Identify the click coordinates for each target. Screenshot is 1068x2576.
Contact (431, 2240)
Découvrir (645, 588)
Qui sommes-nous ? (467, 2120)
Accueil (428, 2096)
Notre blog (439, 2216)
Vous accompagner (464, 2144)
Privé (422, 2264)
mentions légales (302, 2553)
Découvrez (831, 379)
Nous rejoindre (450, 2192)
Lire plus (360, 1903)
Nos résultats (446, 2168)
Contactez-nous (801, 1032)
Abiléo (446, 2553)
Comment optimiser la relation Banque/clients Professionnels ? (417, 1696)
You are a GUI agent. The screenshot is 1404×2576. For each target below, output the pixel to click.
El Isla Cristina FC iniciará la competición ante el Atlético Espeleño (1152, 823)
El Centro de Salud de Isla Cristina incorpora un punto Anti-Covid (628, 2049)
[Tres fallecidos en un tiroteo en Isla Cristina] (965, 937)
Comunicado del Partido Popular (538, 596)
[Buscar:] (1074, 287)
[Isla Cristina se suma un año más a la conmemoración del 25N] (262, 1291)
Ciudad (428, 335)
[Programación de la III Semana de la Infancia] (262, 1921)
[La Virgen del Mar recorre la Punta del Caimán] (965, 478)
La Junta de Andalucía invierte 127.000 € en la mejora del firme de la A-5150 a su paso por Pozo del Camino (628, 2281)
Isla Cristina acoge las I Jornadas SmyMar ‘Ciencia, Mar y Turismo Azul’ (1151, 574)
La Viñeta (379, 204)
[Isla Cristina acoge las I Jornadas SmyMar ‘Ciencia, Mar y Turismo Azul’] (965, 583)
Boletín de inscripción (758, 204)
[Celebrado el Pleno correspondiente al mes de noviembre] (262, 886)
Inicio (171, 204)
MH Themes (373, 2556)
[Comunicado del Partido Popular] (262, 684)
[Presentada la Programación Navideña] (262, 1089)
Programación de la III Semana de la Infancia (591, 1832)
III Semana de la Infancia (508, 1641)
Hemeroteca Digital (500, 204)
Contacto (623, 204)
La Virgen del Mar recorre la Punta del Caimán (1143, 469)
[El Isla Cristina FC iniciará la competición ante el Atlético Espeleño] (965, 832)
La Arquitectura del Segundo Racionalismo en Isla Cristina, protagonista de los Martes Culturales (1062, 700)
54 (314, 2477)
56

━━━━━━

HOW TO COMPLETE THIS TASK: What lines of the data include the word "competición"? Copy each of them.

YOUR SOLUTION:
El Isla Cristina FC iniciará la competición ante el Atlético Espeleño (1152, 823)
[El Isla Cristina FC iniciará la competición ante el Atlético Espeleño] (965, 832)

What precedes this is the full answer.